The sources added that they would likely be awarded to U.S. and U.S.-allied firms, in line with the US$10 billion+ that ADNOC secured from a consortium of international investors by selling a 49 per cent stake in its gas pipelines. The five blocks comprise Offshore Block 3, Offshore Block 4, Offshore Block 5, Onshore Block 5 and Onshore Block 2 (which has two separate licensing awards available, one for conventional, the other for unconventional).
As it transpired last week, ADNOC did precisely as predicted, awarding ENI and PTTEP an exploration concession to look for oil and gas in Offshore Block 3. ENI and PTTEP will hold 100 per cent of the exploration phase with investments up to AED1.51 billion (US$412 million), which include exploration and appraisal drilling, and a participation fee to explore for and appraise oil and gas opportunities. ENI will be the operator in the exploration phase for the block that spans an 11,660 sq km area while ADNOC retains the option to hold a 60 per cent stake in the production phase of the 35-year concession, which starts with the commencement of the exploration phase.

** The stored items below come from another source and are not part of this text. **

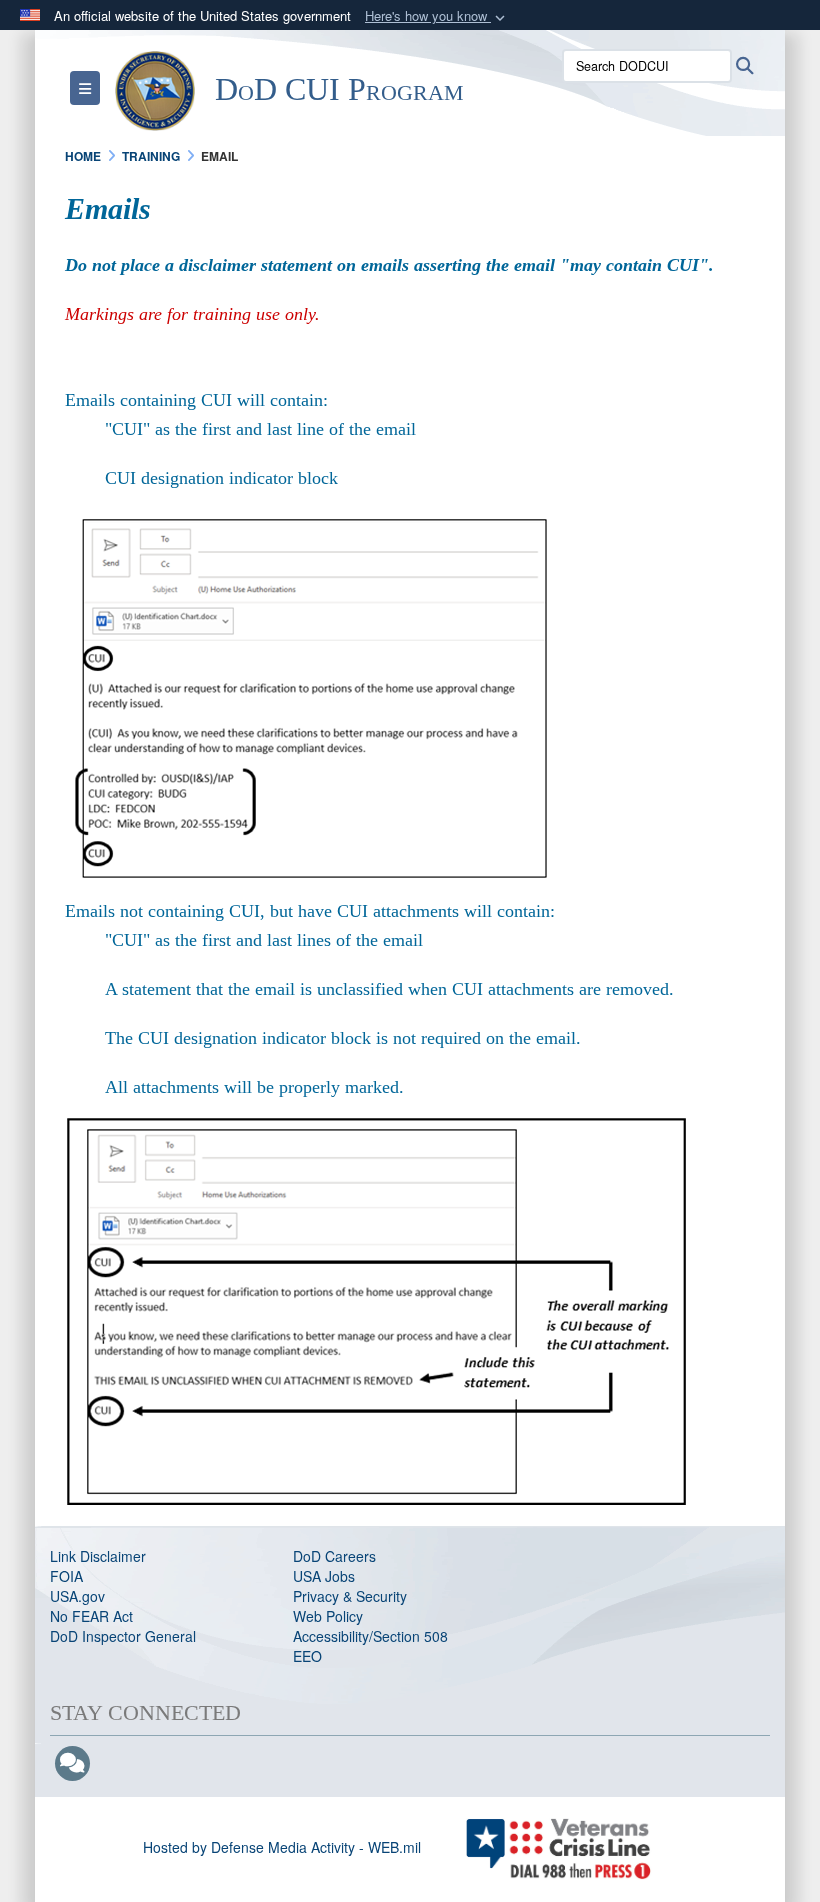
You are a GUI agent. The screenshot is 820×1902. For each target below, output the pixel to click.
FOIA (66, 1576)
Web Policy (328, 1616)
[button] (437, 16)
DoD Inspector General (123, 1636)
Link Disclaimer (98, 1556)
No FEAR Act (91, 1616)
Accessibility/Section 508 (370, 1636)
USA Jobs (324, 1576)
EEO (307, 1656)
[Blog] (72, 1764)
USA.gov (77, 1596)
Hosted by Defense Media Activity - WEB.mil (282, 1847)
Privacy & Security (350, 1596)
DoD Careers (334, 1556)
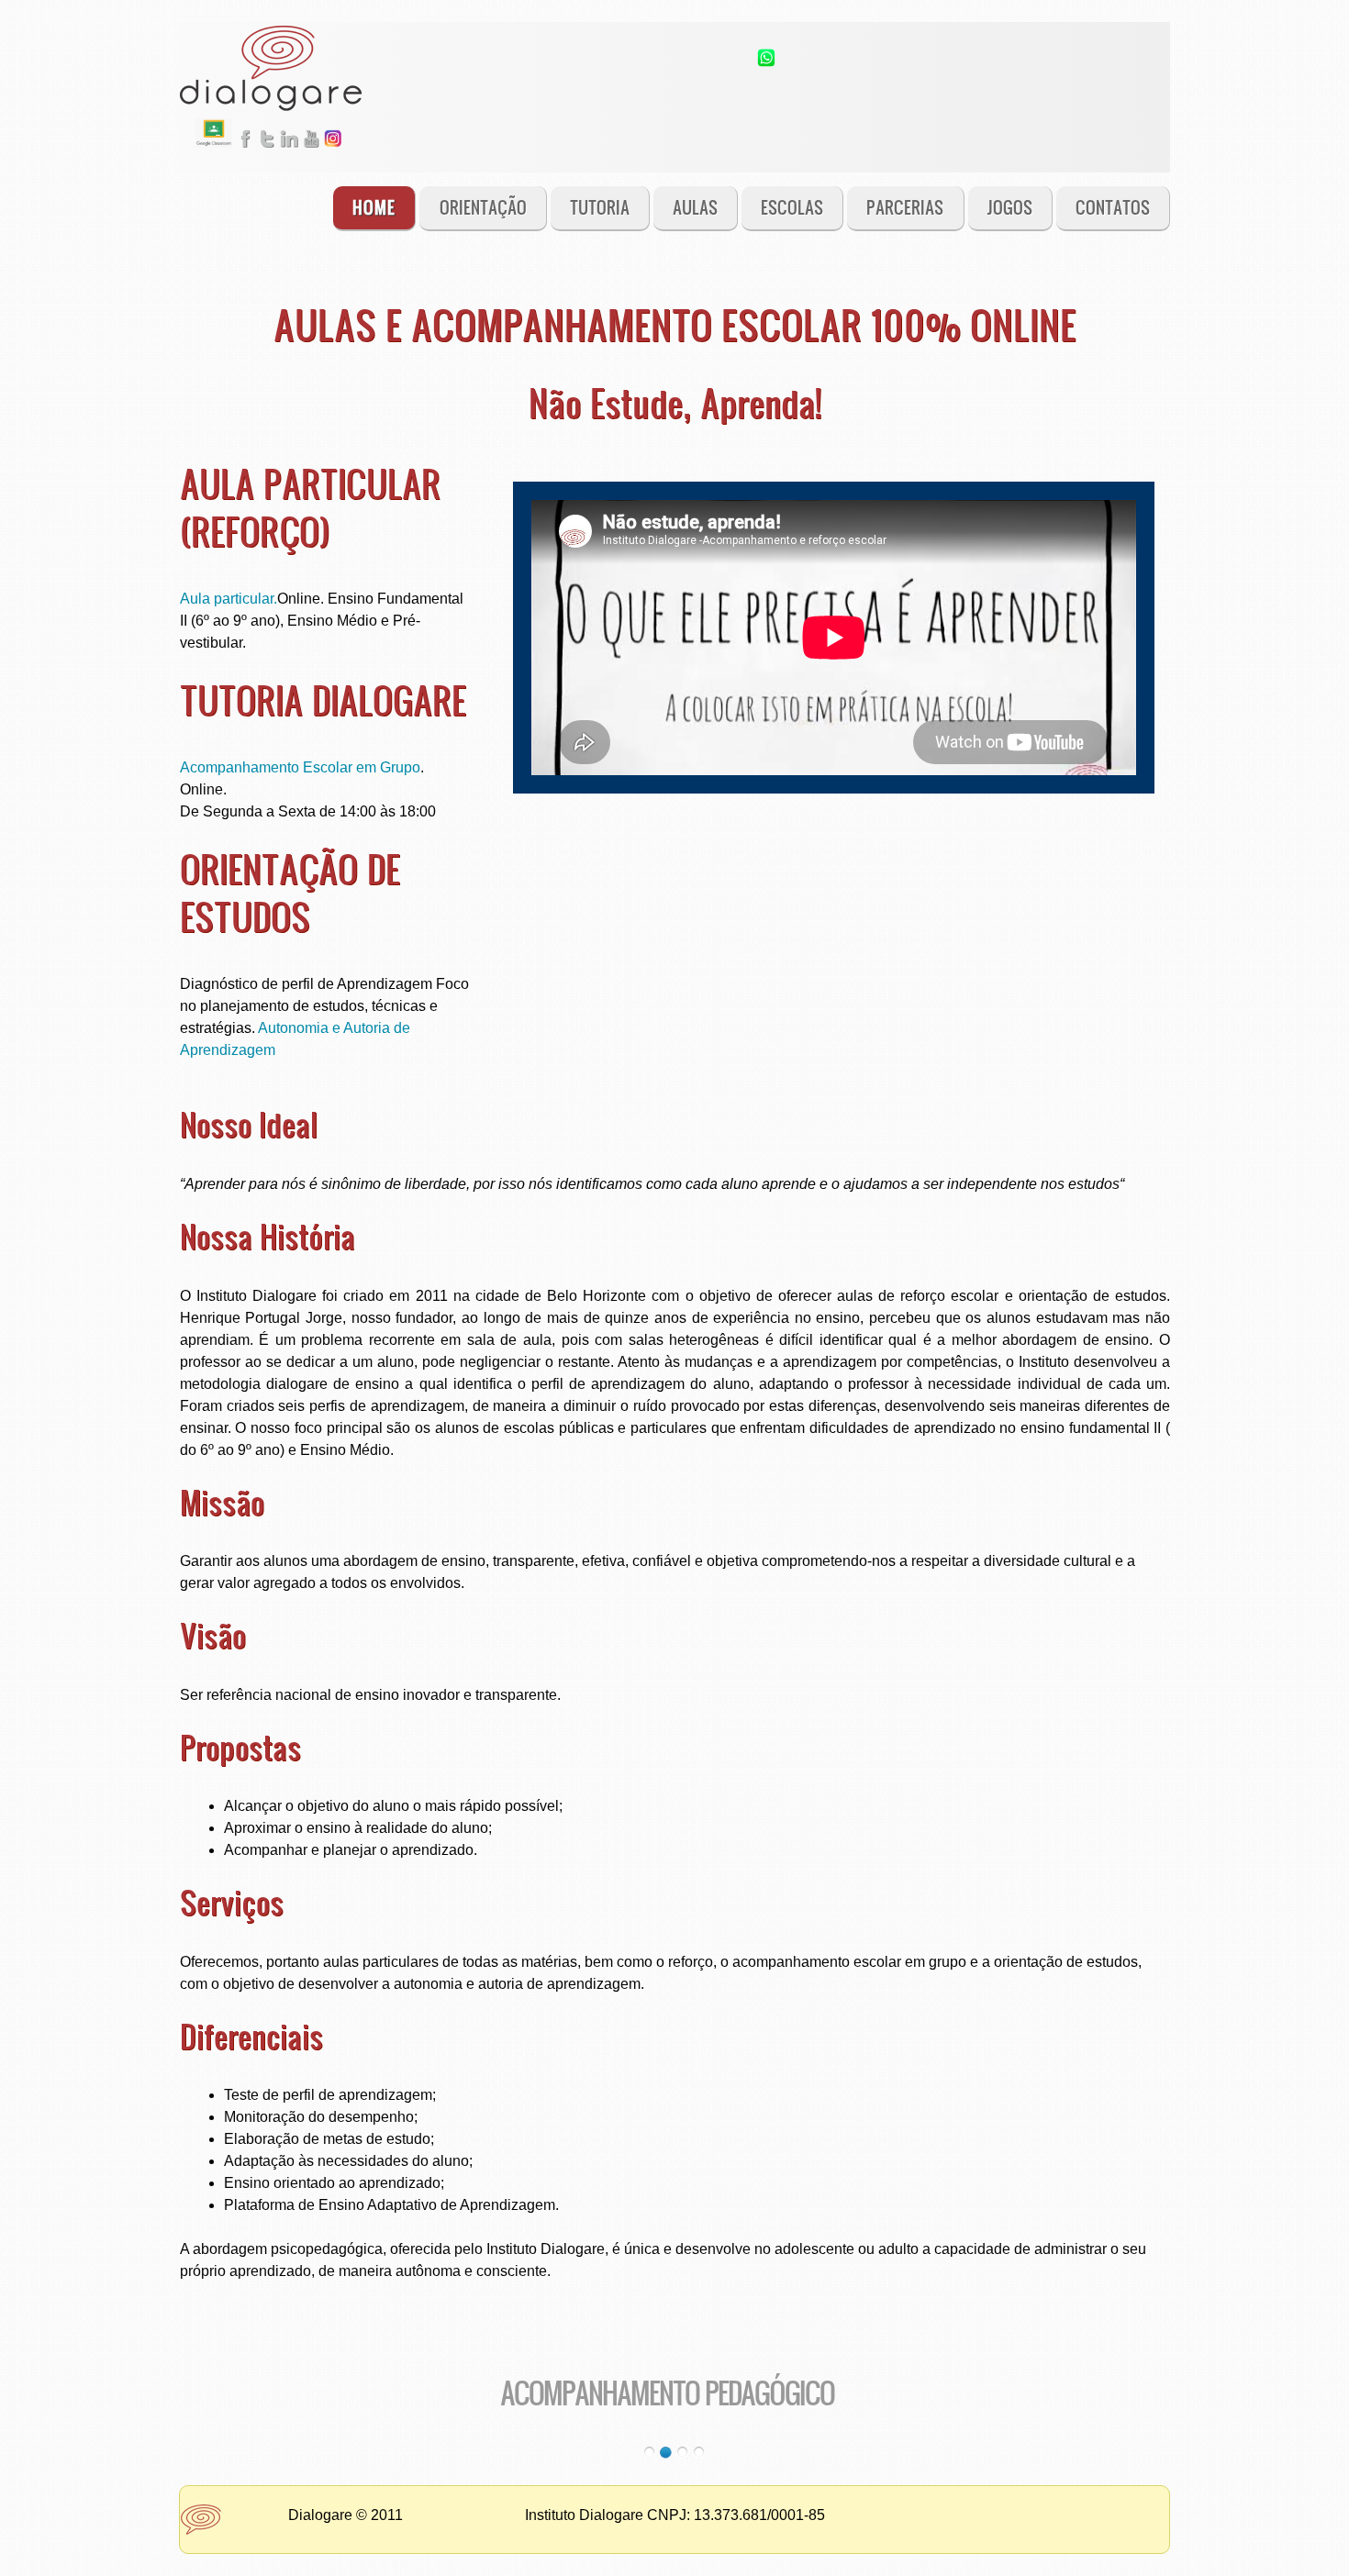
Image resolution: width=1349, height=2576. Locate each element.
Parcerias (904, 206)
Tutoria (600, 206)
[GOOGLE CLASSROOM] (213, 152)
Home (374, 206)
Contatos (1113, 206)
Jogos (1009, 206)
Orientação (483, 206)
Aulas (695, 206)
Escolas (792, 206)
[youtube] (311, 152)
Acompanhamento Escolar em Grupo (300, 767)
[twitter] (267, 152)
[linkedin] (289, 152)
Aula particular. (228, 598)
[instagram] (333, 152)
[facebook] (245, 152)
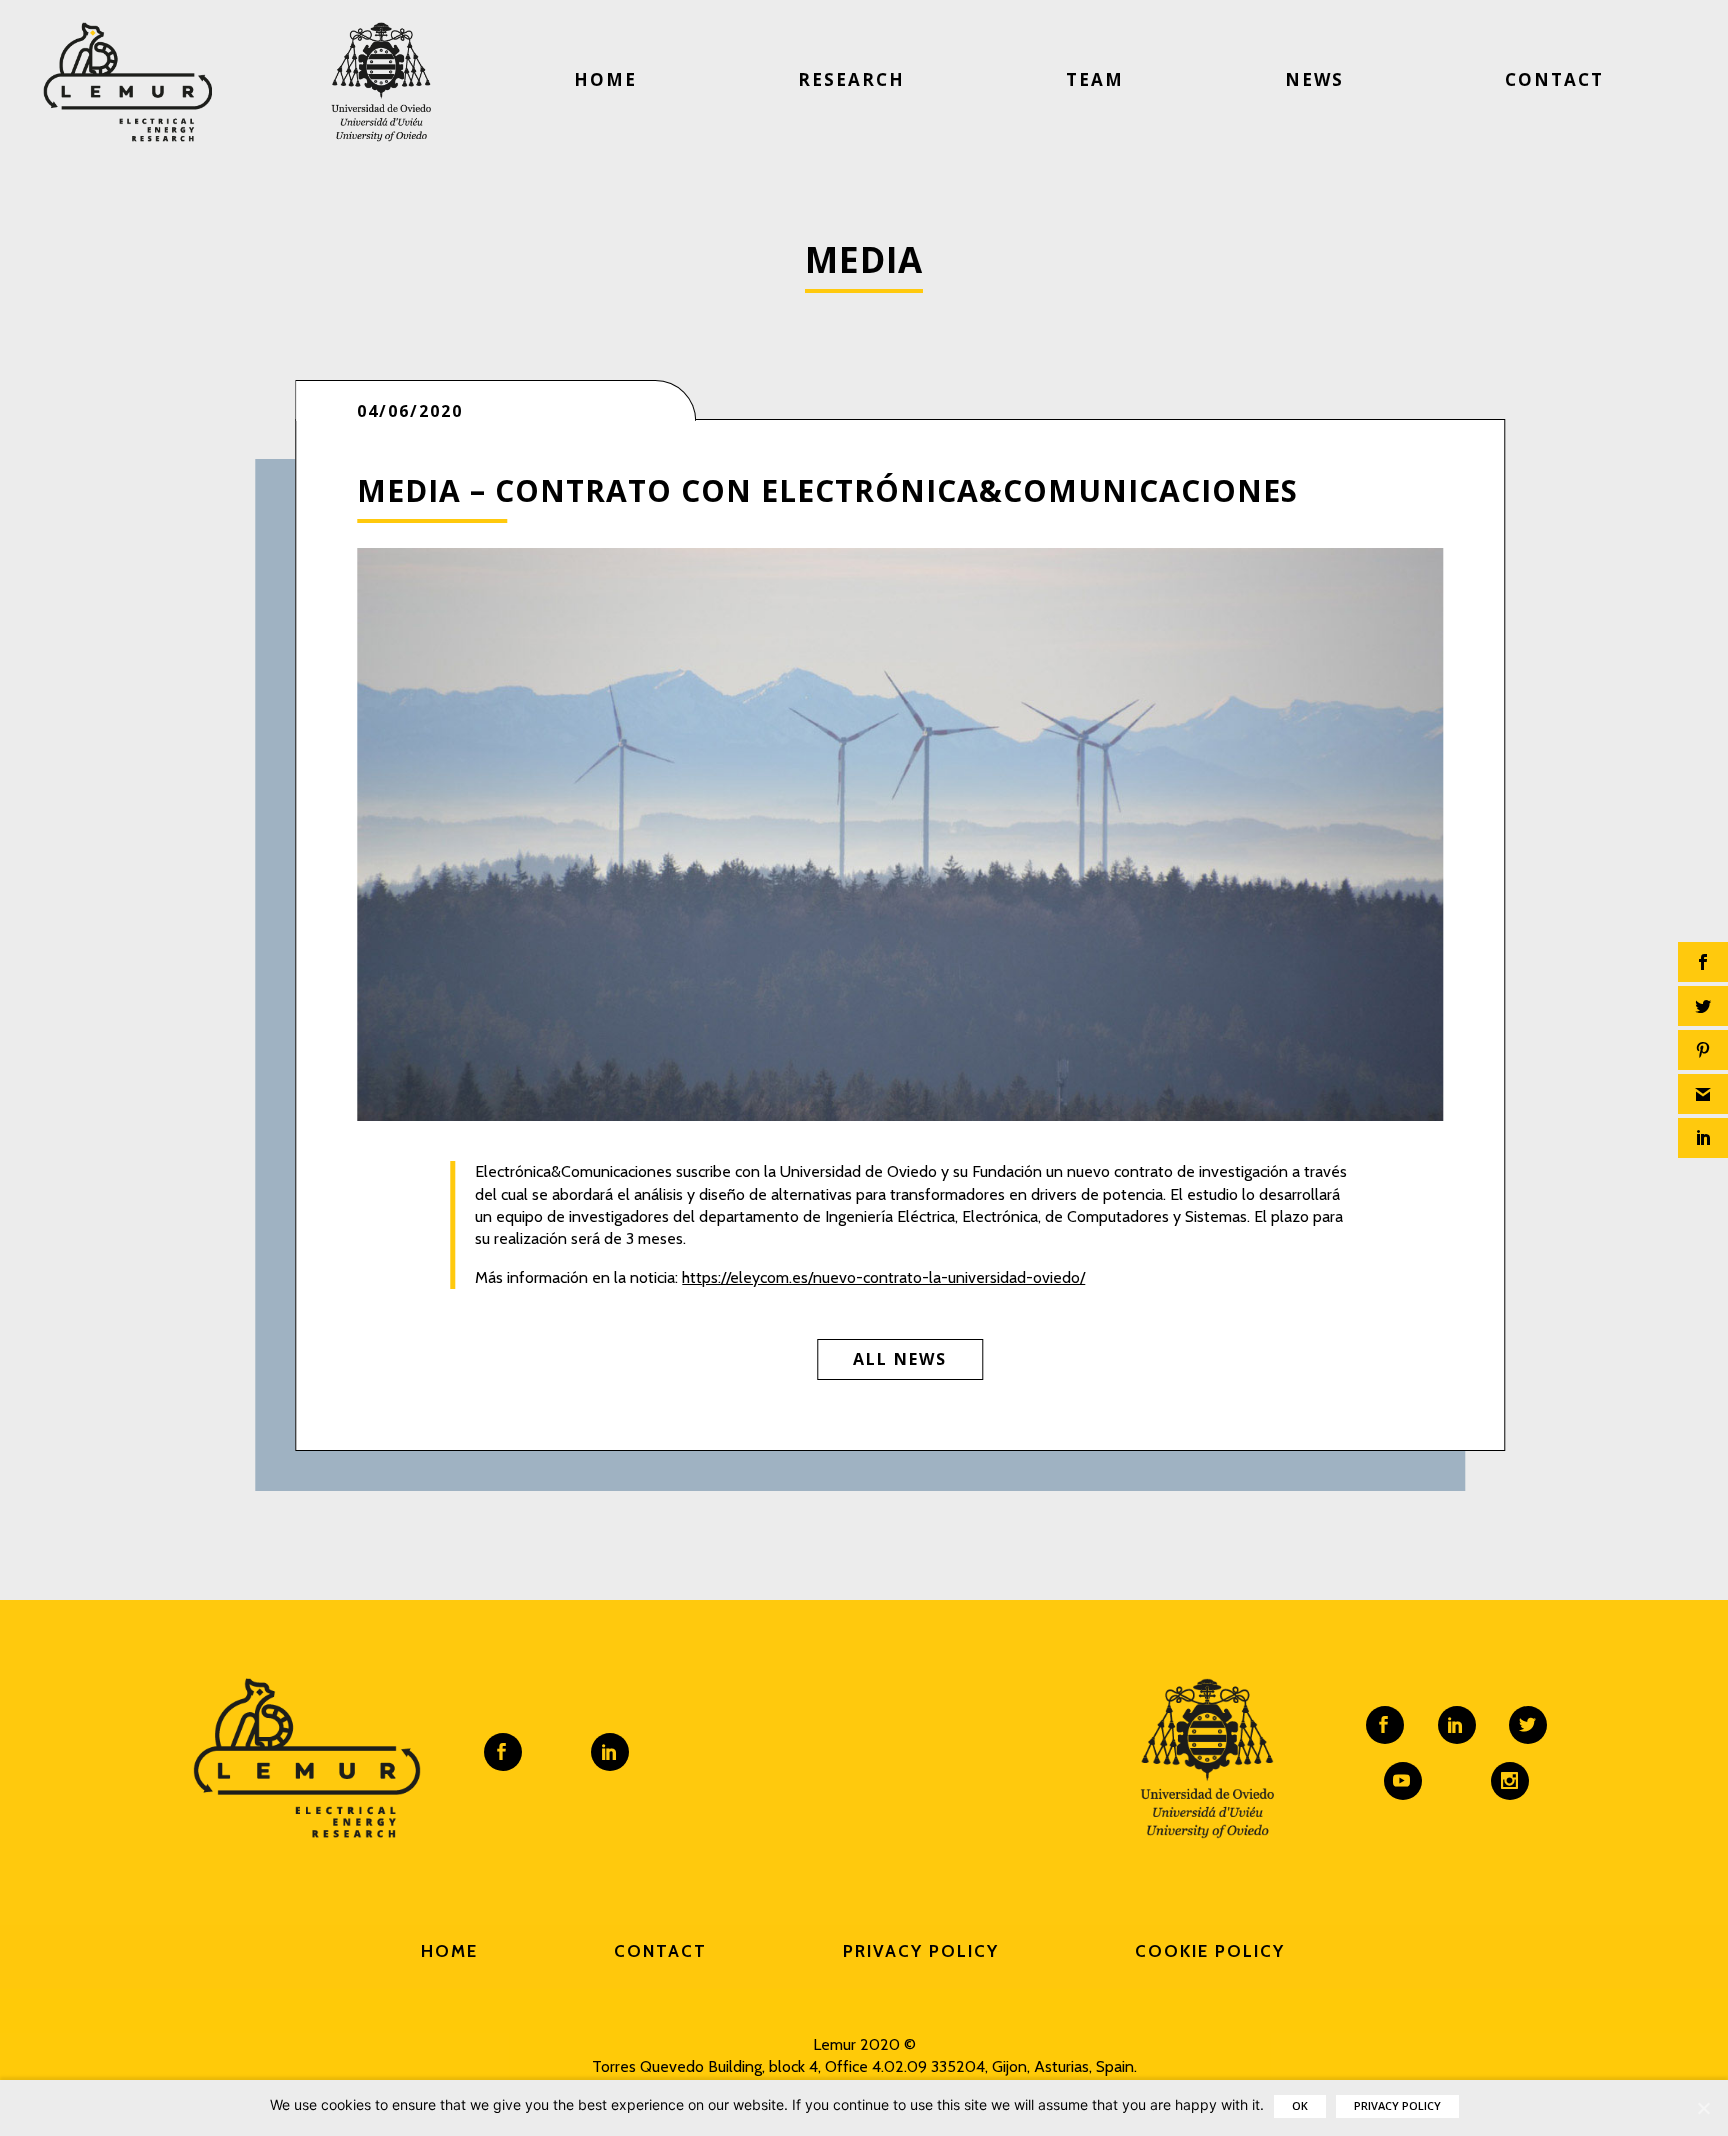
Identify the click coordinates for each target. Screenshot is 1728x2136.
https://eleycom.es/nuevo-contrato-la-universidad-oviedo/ (883, 1277)
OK (1300, 2105)
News (1314, 79)
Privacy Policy (921, 1951)
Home (605, 79)
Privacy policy (1397, 2105)
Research (851, 79)
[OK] (1703, 2108)
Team (1095, 79)
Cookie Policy (1210, 1951)
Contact (1554, 79)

Future awards, OilPrice.com understands from the senior legal sources close to ADNOC, are likely to involve firms from India as well – probably the Bharat Petroleum Corp. and the Indian Oil Corp – as India is an absolutely vital geopolitical component of the U.S. push-back against China. India had demonstrated decisively in the 15 June 2020 clash between military units of the two great Asia powers in the disputed territory of the Himalayas’ Galwan Valley its willingness to change to a more confrontational approach than had been usual towards its neighbour as and when required. It marked a new ‘push back’ strategy from India against China’s policy of seeking to increase its economic and military alliances from Asia through the Middle East and into Southern Europe, in line with its multi-layered multi-generational ‘One Belt, One Road’ (OBOR) project, and is now a core part of the U.S. Asia-Pacific strategy to try to contain China.
As the U.S.’s new poster-boy oil company proxy in the Middle East, ADNOC has been busy cementing its ties with India. ADNOC’s al-Jaber announced recently that he looks forward to exploring partnerships with even more Indian companies across the energy giant’s hydrocarbon value chain, including expanding the commercial scale and scope of the Indian ‘Strategic Reserves Partnership’ (SPR).
Following the agreement of the UAE’s normalisation deal with Israel, India’s government approved a proposal that will allow ADNOC – currently the only overseas company allowed to hold and store India’s vitally-important SPR – to export oil from the reserves if there is no domestic demand for it, in the first instance from the Mangalore strategic storage facility (the other major SPR pool being at Padur). This decision marked a major shift in the policy of India in the handling of these vital energy reserves, with the country having previously completely banned all oil exports from the SPR storage facilities.